The request >>
Answer from the "High fliers" passage:
(a) What service ceiling does the Wikipedia entry on Ercoupes give?
(b) What altitude above sea level does the license privilege the pilot is flying on cap them at?
(c) How far above the ground does the exception to that cap require a pilot to stay?

Passage provided >>
——

High fliers

We’re perched atop the dome of the sky, the world below stretching out to infinity. In my mind’s eye I can nearly picture the curve of the earth, gently sliding off left and right like the slope of a gentle hill.

This is a whole ‘nother kind of flying for Tess, altogether. Not our usual down in the dust barnstorming. As the altimeter slides past 11,000 feet I pause to wonder what her service ceiling—the maximum point above the earth that Tessie’s engine and airfoils can deliver her to—really is. Yeah, I know the book value is 13,000 feet. The book, in this case, being the Wikipedia entry on Ercoupes. When Tess was built, owner’s manuals, at least for airplanes, hadn’t been invented yet. But every ‘Coupe is different. What can my girl really do?

At 11,300 feet above the oceans of the earth, she’s still showing no signs of slowing down. Part of me wants to take her to the apex of her capability, just for the science of it, but I’m already stretching the law as it is. You see, the part of my license I’m flying on caps me at 10,000 feet above sea level, with one exception, which is the one I’m using now. The rules let sport pilots, or pilots flying under the light sport privileges of any higher license, exceed 10,000 feet when it’s necessary to go higher to stay 2,000 feet above the ground—like for instance, when crossing a mountain range—which is what I’m preparing to do now.

——

Given data >>
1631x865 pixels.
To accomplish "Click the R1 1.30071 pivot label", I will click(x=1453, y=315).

——

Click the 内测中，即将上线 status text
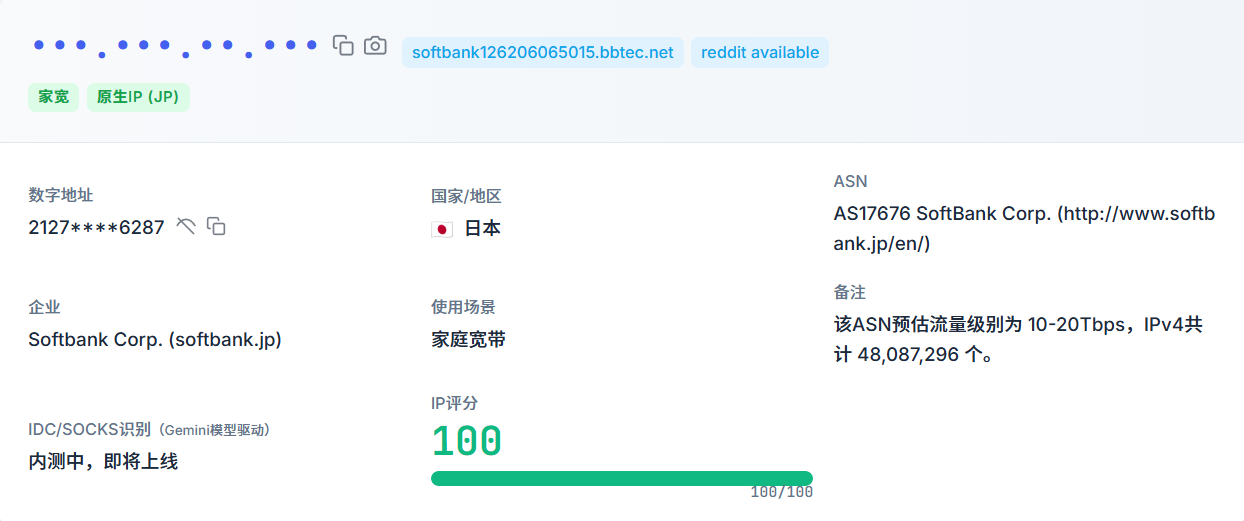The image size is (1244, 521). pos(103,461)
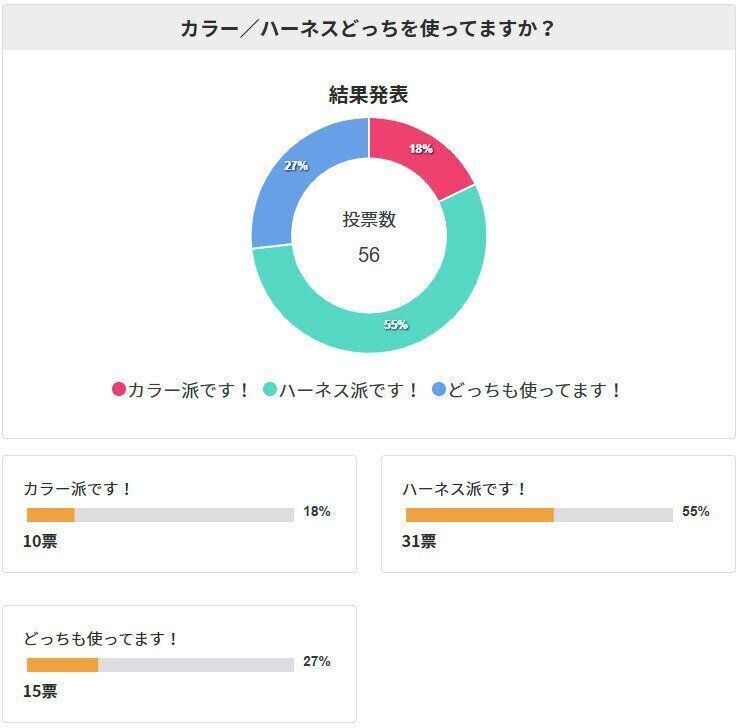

——

Written response >>
(a) 13,000 feet
(b) 10,000 feet
(c) 2,000 feet